Exercise goal —
Revise the records below by changing every "Screen dimensions" to "Display size", keeping everything else the same.

....................

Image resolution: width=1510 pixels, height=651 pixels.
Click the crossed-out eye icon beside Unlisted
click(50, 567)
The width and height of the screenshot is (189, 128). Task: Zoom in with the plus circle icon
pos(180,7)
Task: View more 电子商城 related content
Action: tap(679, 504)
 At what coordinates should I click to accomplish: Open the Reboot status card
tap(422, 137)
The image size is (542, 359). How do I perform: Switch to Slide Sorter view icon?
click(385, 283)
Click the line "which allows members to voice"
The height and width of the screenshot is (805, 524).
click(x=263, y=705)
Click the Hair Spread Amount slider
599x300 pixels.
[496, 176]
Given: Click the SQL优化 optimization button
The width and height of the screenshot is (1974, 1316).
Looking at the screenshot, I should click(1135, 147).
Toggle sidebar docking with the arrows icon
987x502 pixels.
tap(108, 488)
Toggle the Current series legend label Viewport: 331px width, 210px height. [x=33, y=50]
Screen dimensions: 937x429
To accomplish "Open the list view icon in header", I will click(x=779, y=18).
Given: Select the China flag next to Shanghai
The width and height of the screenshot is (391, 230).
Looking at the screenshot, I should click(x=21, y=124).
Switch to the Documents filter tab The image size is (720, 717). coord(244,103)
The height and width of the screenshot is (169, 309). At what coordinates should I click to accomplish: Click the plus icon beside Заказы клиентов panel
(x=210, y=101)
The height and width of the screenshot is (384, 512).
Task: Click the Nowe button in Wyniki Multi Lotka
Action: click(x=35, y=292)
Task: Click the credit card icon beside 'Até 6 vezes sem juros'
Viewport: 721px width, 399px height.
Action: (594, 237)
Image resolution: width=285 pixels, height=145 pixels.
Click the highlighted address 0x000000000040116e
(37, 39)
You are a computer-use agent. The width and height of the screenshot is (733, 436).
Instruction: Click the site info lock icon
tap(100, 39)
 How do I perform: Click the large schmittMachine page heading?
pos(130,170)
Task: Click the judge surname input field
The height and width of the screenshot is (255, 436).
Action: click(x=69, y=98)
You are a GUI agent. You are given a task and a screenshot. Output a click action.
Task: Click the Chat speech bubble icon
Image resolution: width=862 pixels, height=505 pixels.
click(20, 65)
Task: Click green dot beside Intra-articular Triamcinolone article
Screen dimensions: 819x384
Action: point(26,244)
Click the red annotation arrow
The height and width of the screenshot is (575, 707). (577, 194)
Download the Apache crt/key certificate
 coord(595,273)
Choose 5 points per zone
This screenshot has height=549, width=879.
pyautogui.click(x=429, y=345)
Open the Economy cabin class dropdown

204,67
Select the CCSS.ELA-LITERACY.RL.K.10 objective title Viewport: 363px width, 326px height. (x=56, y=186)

....................

Complete output —
Image resolution: width=1510 pixels, height=651 pixels.
Click the crossed-out eye icon beside Unlisted
click(50, 567)
The width and height of the screenshot is (189, 128). Task: Zoom in with the plus circle icon
pos(180,7)
Task: View more 电子商城 related content
Action: tap(679, 504)
 At what coordinates should I click to accomplish: Open the Reboot status card
tap(422, 137)
The image size is (542, 359). How do I perform: Switch to Slide Sorter view icon?
click(385, 283)
Click the line "which allows members to voice"
The height and width of the screenshot is (805, 524).
click(x=263, y=705)
Click the Hair Spread Amount slider
599x300 pixels.
[496, 176]
Given: Click the SQL优化 optimization button
The width and height of the screenshot is (1974, 1316).
Looking at the screenshot, I should click(1135, 147).
Toggle sidebar docking with the arrows icon
987x502 pixels.
tap(108, 488)
Toggle the Current series legend label Viewport: 331px width, 210px height. [x=33, y=50]
Display size: 937x429
To accomplish "Open the list view icon in header", I will click(x=779, y=18).
Given: Select the China flag next to Shanghai
The width and height of the screenshot is (391, 230).
Looking at the screenshot, I should click(x=21, y=124).
Switch to the Documents filter tab The image size is (720, 717). coord(244,103)
The height and width of the screenshot is (169, 309). At what coordinates should I click to accomplish: Click the plus icon beside Заказы клиентов panel
(x=210, y=101)
The height and width of the screenshot is (384, 512).
Task: Click the Nowe button in Wyniki Multi Lotka
Action: click(x=35, y=292)
Task: Click the credit card icon beside 'Até 6 vezes sem juros'
Viewport: 721px width, 399px height.
Action: (594, 237)
Image resolution: width=285 pixels, height=145 pixels.
Click the highlighted address 0x000000000040116e
(37, 39)
You are a computer-use agent. The width and height of the screenshot is (733, 436).
Instruction: Click the site info lock icon
tap(100, 39)
 How do I perform: Click the large schmittMachine page heading?
pos(130,170)
Task: Click the judge surname input field
The height and width of the screenshot is (255, 436).
Action: click(x=69, y=98)
You are a GUI agent. You are given a task and a screenshot. Output a click action.
Task: Click the Chat speech bubble icon
Image resolution: width=862 pixels, height=505 pixels.
click(20, 65)
Task: Click green dot beside Intra-articular Triamcinolone article
Display size: 819x384
Action: point(26,244)
Click the red annotation arrow
The height and width of the screenshot is (575, 707). (577, 194)
Download the Apache crt/key certificate
 coord(595,273)
Choose 5 points per zone
This screenshot has height=549, width=879.
pyautogui.click(x=429, y=345)
Open the Economy cabin class dropdown

204,67
Select the CCSS.ELA-LITERACY.RL.K.10 objective title Viewport: 363px width, 326px height. (x=56, y=186)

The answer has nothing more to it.